Veteran’s Day Plans and Recognition For Small Businesses

You can’t say you’re against the war, George, but that you support the troops.  They’re over there asking ‘Why are we dying if the people for whom we fight don’t think this cause is worth supporting?’

Pfc. Guy Barnes on duty in Iraq, Nov 2008
Pfc. Guy Barnes on duty in Iraq, Nov 2008 (photo by Staff Sgt. James Selesnick)

 

A retired U.S. Army colonel who spent enough time in Vietnam and other places to be given a stage for his voice whenever he cares to comment on war said those words to me nearly a year ago. As a nation priding itself on some measure of freedom of speech, our feelings about war as a concept and the two open wars in which the United States is fighting ranges across the spectrum.

But I absolutely understand what this retired officer was saying, and it makes a lot of sense. Give us resources, support our efforts all the way, let us go win. He expressed those sentiments to me that night, and I remain intrigued at how much they mirror a business plan.

Execute against your strategy.

Once you embark upon that strategy, saying to colleagues, “Well, I like John, but I don’t support his R&D strategy,” isn’t going to endear you to the board. That’s not to say that you should blindly follow any strategy, but supporting the players while being vocal about not supporting their efforts — be they in board rooms or in battlefields — is a bad tactic.

Once your organization embarks upon a new direction, you’re either in the tank or outside the tank.  And, frankly, Chinese protesters aside, tank beats human just as effectively as rock beat scissors.

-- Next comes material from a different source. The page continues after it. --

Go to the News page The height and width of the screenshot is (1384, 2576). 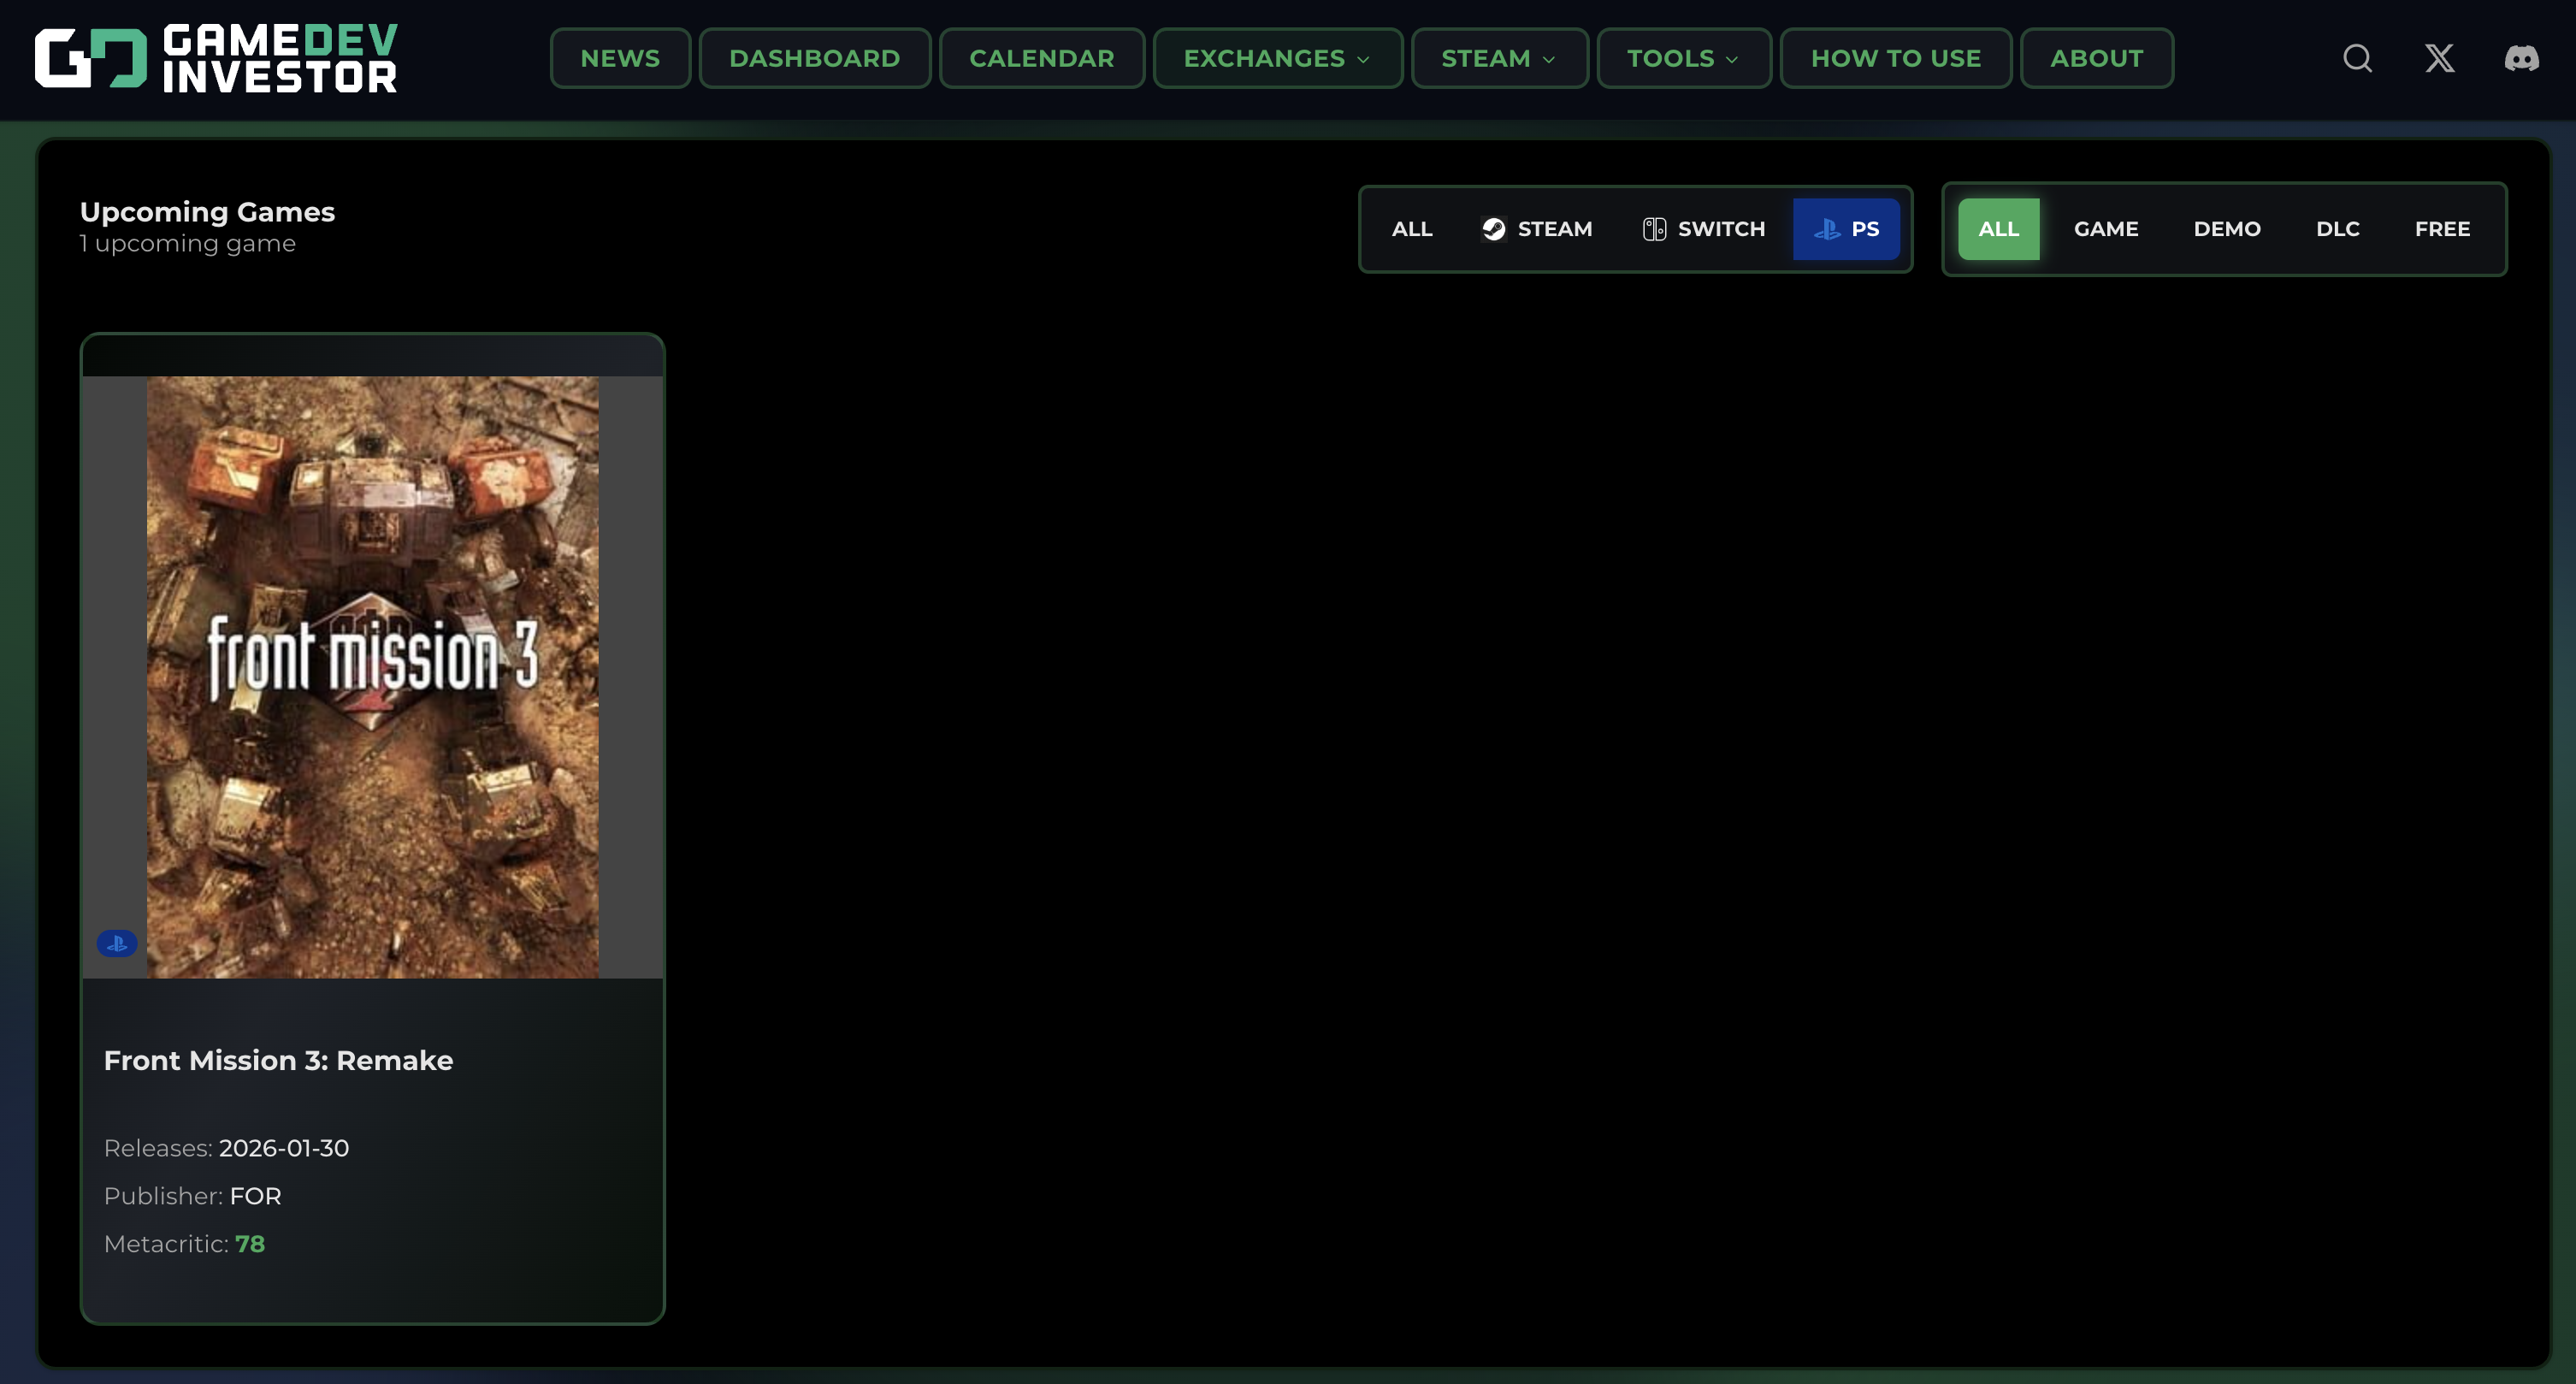coord(620,58)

Dealing without tanks would be great, but once they roll, pretending they’re not out there is the same ostrich philosophy that killed many great businesses when disruptive technologies surfaced.

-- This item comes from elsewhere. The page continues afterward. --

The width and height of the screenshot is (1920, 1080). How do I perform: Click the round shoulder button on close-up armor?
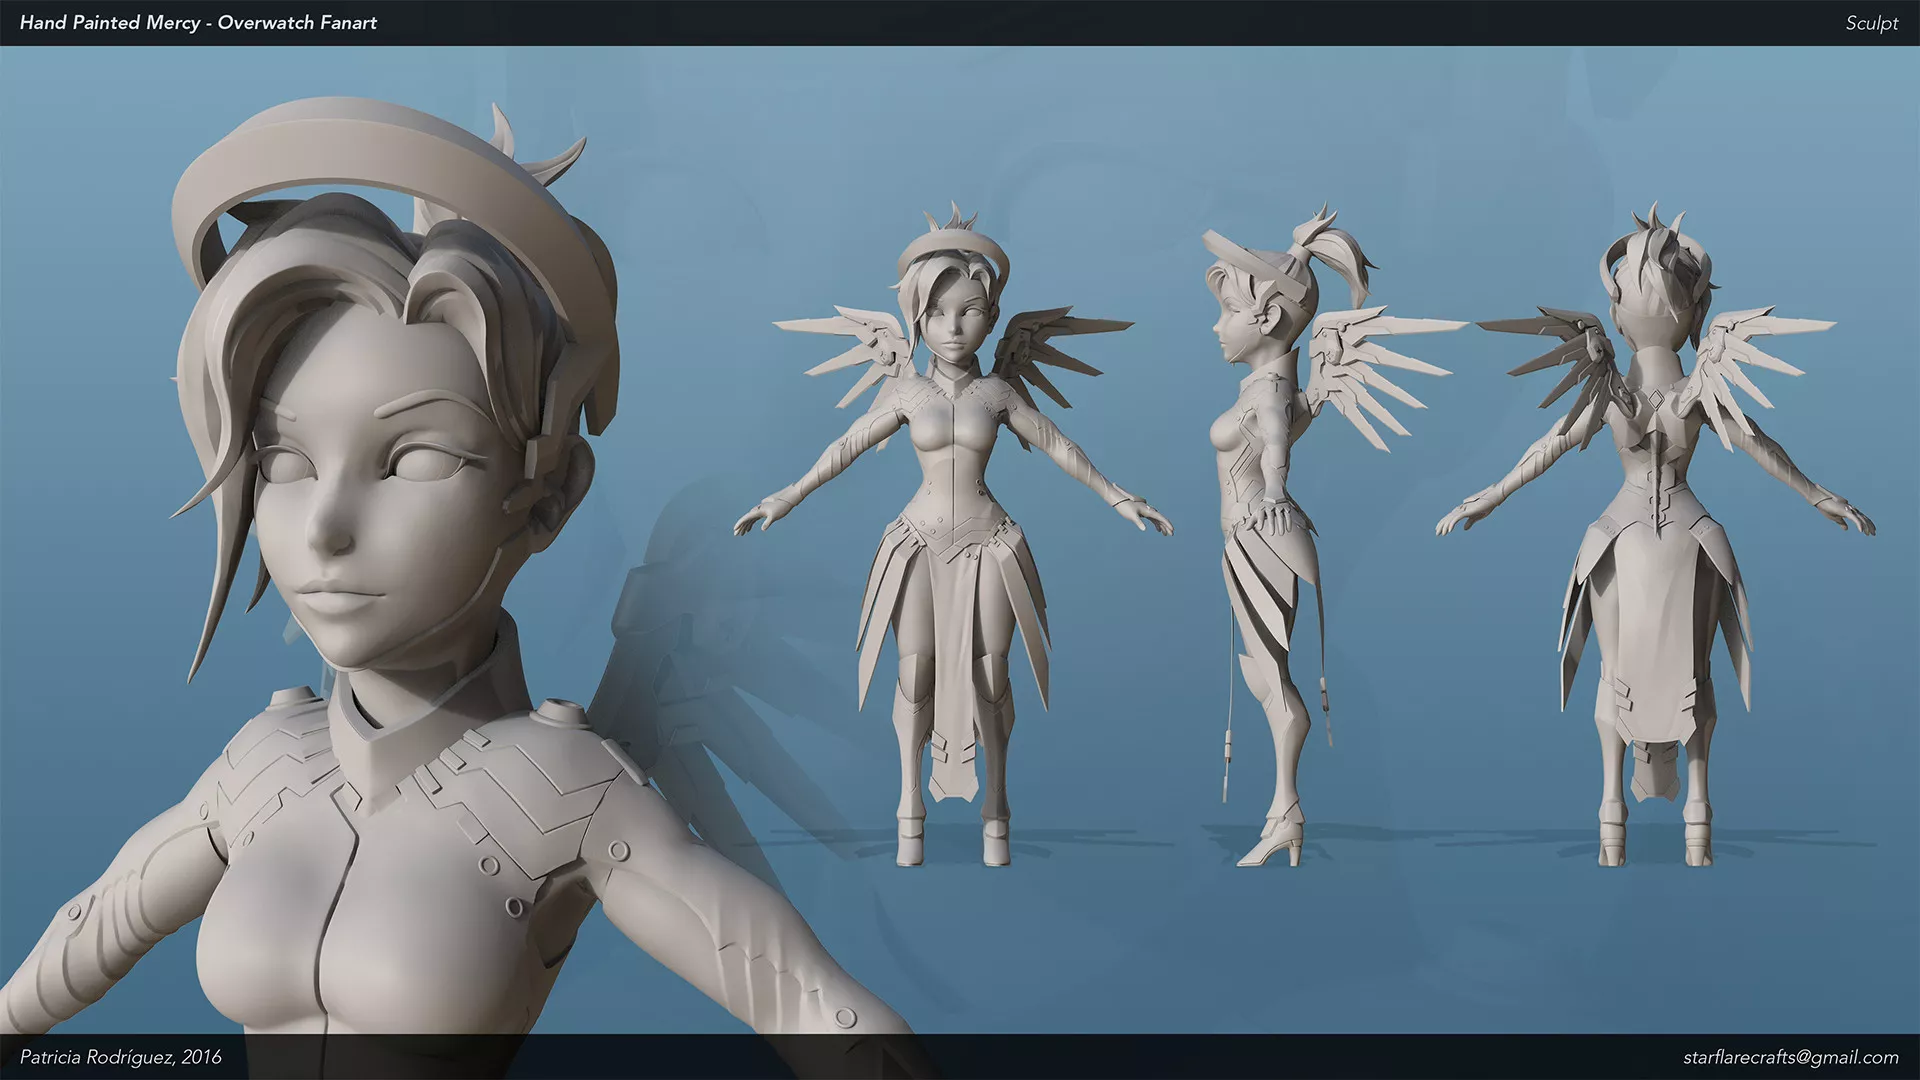[x=560, y=714]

So think today about how your business may be suffering from too much discourse or a success-freezing split between people and strategy.  If both aren’t aligned, your business is in trouble.

As for Veteran’s Day, the mail won’t run (unless it’s Express Mail), the banks won’t be open and government offices (usually state and local too) are closed.    The schools will be open.  Most private sector workplaces will be open.  Stores will certainly be open as they announce more sales.

So rather than spouting patriotic slogans wrapped around this holiday before your business segues to Thanksgiving and then the secular “winter holidays”, how about taking a moment or three out of your day tomorrow.  If you have a customer or vendor or other colleague that served in the armed forces, send them an email and simply acknowledge their sacrifice.  If you know lots of vets, put their addresses in the bcc section and tell them you’re writing to multiple people at once. This is a tactic you can certainly endorse no matter what your feelings are about U.S. military action.  As of last week, more than 4,100 U.S. military personnel have died in action. Another 30,000 plus have been wounded.  Stop saying you support the troops, and start figuring out how you as a businessperson can thank them while your country is at war.